Here’s a bit of that conversation, where I got Sweeney to firmly say… not much. If you’re in a rush, the general message appears to be:

  • News is changing along with the changing times
  • We believe in our news operation
  • Budgets may change (likely for the worse), but news is worth paying for
  • We’re more than our evening news broadcast (where Charles Gibson is ceding the anchor slot to Diane Sawyer), but we’re not going to say one way or the other whether we’ll keep it going.
  • Me: News operation is often a big cost. Some say that evening news is losing its relevance as people get their news elsewhere.
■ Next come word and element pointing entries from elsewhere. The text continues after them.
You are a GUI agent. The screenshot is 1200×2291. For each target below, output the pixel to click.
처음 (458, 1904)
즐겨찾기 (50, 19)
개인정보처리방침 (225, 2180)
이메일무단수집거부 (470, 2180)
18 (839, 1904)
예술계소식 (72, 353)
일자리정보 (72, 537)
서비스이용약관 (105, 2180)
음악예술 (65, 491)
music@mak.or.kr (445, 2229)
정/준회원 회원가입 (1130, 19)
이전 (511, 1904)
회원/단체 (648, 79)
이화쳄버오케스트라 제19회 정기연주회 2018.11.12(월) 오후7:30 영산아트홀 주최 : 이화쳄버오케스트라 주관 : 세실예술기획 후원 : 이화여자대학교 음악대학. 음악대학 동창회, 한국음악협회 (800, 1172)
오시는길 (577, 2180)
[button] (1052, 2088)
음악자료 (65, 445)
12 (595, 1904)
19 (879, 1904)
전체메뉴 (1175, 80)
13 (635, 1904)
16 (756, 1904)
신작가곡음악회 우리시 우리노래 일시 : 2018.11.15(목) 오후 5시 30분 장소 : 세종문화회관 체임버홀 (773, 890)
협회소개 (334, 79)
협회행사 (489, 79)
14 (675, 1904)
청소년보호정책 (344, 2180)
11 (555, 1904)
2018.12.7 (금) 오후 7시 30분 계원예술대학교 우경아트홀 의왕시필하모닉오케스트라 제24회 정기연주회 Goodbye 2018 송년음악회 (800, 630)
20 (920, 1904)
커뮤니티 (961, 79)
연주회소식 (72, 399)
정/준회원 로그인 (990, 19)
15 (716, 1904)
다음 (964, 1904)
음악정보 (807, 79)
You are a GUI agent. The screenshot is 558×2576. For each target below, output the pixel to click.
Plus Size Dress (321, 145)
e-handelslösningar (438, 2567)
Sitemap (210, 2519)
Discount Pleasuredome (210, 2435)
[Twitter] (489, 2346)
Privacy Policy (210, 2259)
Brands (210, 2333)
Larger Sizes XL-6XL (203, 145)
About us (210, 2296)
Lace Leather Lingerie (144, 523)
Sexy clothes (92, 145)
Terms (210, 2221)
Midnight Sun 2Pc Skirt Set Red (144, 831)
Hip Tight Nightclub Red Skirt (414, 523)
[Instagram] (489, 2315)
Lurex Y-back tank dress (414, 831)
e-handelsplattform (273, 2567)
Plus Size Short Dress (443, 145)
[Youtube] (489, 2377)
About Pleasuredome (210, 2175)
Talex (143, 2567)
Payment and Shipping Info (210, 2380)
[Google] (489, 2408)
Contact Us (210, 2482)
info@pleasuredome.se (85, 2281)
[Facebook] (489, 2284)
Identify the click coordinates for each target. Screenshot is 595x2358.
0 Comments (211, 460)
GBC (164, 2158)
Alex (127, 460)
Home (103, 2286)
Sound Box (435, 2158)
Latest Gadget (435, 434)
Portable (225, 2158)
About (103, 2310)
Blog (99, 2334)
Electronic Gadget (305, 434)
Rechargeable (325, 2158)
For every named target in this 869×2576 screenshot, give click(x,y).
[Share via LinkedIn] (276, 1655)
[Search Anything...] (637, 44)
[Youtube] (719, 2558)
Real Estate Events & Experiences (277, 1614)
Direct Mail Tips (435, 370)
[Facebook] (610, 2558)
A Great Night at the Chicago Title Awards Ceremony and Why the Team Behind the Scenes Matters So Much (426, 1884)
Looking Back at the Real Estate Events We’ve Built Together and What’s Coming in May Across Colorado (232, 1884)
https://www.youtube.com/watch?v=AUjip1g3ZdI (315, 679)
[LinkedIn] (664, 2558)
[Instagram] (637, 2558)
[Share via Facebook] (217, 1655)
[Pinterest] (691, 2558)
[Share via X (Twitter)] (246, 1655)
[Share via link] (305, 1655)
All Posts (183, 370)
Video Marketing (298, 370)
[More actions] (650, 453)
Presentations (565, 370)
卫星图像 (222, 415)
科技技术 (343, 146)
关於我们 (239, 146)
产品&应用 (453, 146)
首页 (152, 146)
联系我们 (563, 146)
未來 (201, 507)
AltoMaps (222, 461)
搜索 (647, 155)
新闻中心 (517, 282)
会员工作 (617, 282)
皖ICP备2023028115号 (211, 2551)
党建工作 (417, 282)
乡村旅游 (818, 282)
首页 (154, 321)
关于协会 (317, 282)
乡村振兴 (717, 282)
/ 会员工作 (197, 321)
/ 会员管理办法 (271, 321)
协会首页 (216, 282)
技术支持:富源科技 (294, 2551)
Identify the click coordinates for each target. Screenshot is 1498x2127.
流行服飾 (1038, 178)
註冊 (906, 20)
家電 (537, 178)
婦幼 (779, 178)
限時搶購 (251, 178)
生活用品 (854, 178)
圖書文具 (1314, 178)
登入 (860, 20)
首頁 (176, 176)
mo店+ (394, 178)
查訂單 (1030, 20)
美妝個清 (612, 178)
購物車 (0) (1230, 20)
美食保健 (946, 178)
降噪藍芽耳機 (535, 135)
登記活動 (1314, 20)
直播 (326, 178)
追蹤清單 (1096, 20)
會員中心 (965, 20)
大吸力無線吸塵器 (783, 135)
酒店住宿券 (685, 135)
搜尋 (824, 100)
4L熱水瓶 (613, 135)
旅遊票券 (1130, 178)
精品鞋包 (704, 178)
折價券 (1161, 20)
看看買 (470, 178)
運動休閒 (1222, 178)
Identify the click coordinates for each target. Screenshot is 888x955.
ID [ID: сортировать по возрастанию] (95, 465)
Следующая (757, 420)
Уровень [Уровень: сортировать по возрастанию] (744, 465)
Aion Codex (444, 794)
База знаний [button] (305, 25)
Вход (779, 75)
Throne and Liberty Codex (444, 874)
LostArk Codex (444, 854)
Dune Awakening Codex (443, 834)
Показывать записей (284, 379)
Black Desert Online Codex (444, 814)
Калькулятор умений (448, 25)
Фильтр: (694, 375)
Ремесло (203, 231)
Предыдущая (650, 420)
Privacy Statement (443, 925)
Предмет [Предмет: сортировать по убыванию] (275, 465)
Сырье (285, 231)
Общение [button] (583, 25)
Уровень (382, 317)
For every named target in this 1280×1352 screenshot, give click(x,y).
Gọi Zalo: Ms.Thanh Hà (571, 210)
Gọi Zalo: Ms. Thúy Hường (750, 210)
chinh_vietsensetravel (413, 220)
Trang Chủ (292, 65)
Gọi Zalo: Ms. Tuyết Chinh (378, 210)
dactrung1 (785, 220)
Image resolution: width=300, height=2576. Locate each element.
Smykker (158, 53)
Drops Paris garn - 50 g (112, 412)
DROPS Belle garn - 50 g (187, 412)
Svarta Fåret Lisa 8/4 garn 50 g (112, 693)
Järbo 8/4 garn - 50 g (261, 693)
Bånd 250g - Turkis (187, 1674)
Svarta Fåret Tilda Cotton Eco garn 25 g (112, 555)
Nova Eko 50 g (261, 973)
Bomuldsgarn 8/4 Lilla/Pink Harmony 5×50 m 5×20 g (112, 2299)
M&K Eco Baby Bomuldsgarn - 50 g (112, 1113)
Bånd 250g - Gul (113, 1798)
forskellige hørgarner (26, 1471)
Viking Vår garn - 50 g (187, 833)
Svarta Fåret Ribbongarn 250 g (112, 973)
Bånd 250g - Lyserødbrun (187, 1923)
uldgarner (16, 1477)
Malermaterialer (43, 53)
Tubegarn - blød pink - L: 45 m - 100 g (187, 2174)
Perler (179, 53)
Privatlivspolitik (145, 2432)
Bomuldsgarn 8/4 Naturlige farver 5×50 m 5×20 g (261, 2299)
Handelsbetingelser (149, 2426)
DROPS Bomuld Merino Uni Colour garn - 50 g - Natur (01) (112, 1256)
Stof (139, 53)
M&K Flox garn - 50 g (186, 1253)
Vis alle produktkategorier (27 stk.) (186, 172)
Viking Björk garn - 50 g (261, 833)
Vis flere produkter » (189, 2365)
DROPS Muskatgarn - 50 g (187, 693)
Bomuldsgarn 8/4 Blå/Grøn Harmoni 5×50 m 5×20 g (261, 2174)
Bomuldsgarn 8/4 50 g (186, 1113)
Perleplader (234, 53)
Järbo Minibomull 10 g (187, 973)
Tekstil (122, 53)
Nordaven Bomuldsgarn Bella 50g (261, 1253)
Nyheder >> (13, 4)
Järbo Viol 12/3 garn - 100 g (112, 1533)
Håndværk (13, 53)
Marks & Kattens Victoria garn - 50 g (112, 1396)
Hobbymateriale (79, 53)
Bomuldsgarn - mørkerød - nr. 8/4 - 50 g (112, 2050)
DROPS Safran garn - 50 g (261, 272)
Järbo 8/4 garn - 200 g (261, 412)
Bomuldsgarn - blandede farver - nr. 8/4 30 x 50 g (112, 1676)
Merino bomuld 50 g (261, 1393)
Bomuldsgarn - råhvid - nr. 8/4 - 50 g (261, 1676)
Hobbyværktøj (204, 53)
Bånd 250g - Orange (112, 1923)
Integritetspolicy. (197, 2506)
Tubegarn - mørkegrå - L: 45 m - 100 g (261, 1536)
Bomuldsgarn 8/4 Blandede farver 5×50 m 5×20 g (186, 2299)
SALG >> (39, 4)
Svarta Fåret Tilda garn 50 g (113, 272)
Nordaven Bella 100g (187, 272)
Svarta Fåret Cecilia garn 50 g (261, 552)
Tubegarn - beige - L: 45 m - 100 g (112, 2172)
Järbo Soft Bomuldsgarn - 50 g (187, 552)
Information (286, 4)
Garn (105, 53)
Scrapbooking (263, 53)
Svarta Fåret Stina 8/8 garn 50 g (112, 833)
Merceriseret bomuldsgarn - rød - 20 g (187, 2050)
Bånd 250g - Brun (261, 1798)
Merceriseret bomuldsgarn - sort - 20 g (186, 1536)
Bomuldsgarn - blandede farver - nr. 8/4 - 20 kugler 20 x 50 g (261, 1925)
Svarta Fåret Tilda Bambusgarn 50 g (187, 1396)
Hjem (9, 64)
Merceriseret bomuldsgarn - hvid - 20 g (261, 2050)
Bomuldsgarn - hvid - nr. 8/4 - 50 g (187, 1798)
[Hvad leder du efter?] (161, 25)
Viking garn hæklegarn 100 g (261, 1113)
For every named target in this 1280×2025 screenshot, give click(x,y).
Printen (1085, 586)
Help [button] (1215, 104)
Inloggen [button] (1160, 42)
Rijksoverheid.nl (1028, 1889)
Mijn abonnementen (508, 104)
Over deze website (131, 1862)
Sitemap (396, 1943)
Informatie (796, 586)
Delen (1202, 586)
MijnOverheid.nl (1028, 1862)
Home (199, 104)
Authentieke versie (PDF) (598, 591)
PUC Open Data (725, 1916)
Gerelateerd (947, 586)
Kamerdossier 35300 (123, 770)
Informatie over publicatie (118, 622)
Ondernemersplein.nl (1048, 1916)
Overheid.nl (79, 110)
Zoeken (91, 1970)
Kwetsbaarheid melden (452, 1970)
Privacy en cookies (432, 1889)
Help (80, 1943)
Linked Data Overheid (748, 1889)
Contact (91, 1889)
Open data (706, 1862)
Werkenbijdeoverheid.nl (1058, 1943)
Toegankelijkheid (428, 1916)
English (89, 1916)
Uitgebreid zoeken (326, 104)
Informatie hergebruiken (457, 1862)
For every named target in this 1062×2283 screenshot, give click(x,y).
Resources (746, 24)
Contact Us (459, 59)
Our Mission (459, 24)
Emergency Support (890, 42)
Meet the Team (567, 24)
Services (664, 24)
Is it possible that ABC would get rid of its evening newscast?

Sweeney: I think world news is not just about 6:30. I think World News is about being ready to provide the news whenever it happens. It’s not just limited to that half hour. It’s actually on all day. The ABC broadcast day opens, the network day opens with Good Morning America. …  So we always have the ability to come in with breaking news. … And then shows like 20/20 provide us with an opportunity to go a bit broader. And then of course there’s This Week with George Stephanopoulos, which gives us the Washington beat, which again can appear in the other shows throughout the week. So it’s really a manner of managing the assets rather than focusing on (the 6:30 news)

Me: How much will you preserve ABC’s news budget when the returns in this fragmenting news media landscape are lesser than ever?

Sweeney: The budgets are always going to change, just as they have in the other parts and certainly in our other businesses.

Me: I take it the budgets are going to keep shrinking.